Problem details: Exactly reproduce each of the entries shown below.

Provided information:
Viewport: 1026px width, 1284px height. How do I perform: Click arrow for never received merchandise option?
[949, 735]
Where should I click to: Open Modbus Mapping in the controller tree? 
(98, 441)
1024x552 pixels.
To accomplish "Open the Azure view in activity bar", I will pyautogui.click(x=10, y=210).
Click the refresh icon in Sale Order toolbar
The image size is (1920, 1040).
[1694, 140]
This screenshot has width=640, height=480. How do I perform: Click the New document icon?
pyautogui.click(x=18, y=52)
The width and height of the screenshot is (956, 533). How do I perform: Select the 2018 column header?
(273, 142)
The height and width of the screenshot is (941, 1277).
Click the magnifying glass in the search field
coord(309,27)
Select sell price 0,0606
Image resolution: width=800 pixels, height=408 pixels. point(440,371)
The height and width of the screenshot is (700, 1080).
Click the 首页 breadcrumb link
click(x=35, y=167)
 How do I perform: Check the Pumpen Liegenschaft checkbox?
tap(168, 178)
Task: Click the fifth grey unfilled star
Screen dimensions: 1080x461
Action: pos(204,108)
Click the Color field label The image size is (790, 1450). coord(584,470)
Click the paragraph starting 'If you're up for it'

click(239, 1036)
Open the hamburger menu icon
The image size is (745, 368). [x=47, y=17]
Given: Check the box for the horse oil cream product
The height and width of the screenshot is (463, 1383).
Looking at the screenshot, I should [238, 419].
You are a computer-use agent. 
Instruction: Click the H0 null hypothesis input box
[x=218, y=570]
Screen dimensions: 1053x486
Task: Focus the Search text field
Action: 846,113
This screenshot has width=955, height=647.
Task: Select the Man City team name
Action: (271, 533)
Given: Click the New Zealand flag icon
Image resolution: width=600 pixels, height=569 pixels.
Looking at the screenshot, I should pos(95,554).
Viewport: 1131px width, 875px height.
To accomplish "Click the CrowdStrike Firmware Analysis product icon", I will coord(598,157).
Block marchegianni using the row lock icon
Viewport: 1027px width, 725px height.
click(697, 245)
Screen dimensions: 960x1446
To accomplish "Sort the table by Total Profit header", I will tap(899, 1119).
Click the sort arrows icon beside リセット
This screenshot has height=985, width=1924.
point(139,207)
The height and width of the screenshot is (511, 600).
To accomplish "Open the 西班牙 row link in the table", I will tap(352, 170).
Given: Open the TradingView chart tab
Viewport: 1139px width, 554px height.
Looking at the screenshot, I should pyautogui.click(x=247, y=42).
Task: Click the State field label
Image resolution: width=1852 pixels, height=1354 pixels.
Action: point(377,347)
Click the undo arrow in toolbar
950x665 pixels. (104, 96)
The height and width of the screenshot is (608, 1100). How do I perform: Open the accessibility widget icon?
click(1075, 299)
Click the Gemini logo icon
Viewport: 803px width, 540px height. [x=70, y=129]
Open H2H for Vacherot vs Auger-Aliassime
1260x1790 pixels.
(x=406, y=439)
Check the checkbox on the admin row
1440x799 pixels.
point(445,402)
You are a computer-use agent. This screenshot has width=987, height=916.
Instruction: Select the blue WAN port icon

Final answer:
Viewport: 1026px width, 1284px height. How do I perform: Click arrow for never received merchandise option?
[949, 735]
Where should I click to: Open Modbus Mapping in the controller tree? 
(98, 441)
1024x552 pixels.
To accomplish "Open the Azure view in activity bar", I will pyautogui.click(x=10, y=210).
Click the refresh icon in Sale Order toolbar
The image size is (1920, 1040).
[1694, 140]
This screenshot has width=640, height=480. How do I perform: Click the New document icon?
pyautogui.click(x=18, y=52)
The width and height of the screenshot is (956, 533). How do I perform: Select the 2018 column header?
(273, 142)
The height and width of the screenshot is (941, 1277).
Click the magnifying glass in the search field
coord(309,27)
Select sell price 0,0606
Image resolution: width=800 pixels, height=408 pixels. point(440,371)
The height and width of the screenshot is (700, 1080).
Click the 首页 breadcrumb link
click(x=35, y=167)
 How do I perform: Check the Pumpen Liegenschaft checkbox?
tap(168, 178)
Task: Click the fifth grey unfilled star
Screen dimensions: 1080x461
Action: pos(204,108)
Click the Color field label The image size is (790, 1450). coord(584,470)
Click the paragraph starting 'If you're up for it'

click(239, 1036)
Open the hamburger menu icon
The image size is (745, 368). [x=47, y=17]
Given: Check the box for the horse oil cream product
The height and width of the screenshot is (463, 1383).
Looking at the screenshot, I should [238, 419].
You are a computer-use agent. 
Instruction: Click the H0 null hypothesis input box
[x=218, y=570]
Screen dimensions: 1053x486
Task: Focus the Search text field
Action: 846,113
This screenshot has width=955, height=647.
Task: Select the Man City team name
Action: (271, 533)
Given: Click the New Zealand flag icon
Image resolution: width=600 pixels, height=569 pixels.
Looking at the screenshot, I should pos(95,554).
Viewport: 1131px width, 875px height.
To accomplish "Click the CrowdStrike Firmware Analysis product icon", I will coord(598,157).
Block marchegianni using the row lock icon
Viewport: 1027px width, 725px height.
click(697, 245)
Screen dimensions: 960x1446
To accomplish "Sort the table by Total Profit header", I will tap(899, 1119).
Click the sort arrows icon beside リセット
This screenshot has height=985, width=1924.
point(139,207)
The height and width of the screenshot is (511, 600).
To accomplish "Open the 西班牙 row link in the table", I will tap(352, 170).
Given: Open the TradingView chart tab
Viewport: 1139px width, 554px height.
Looking at the screenshot, I should pyautogui.click(x=247, y=42).
Task: Click the State field label
Image resolution: width=1852 pixels, height=1354 pixels.
Action: point(377,347)
Click the undo arrow in toolbar
950x665 pixels. (104, 96)
The height and width of the screenshot is (608, 1100). How do I perform: Open the accessibility widget icon?
click(1075, 299)
Click the Gemini logo icon
Viewport: 803px width, 540px height. [x=70, y=129]
Open H2H for Vacherot vs Auger-Aliassime
1260x1790 pixels.
(x=406, y=439)
Check the checkbox on the admin row
1440x799 pixels.
point(445,402)
You are a computer-use agent. This screenshot has width=987, height=916.
Instruction: Select the blue WAN port icon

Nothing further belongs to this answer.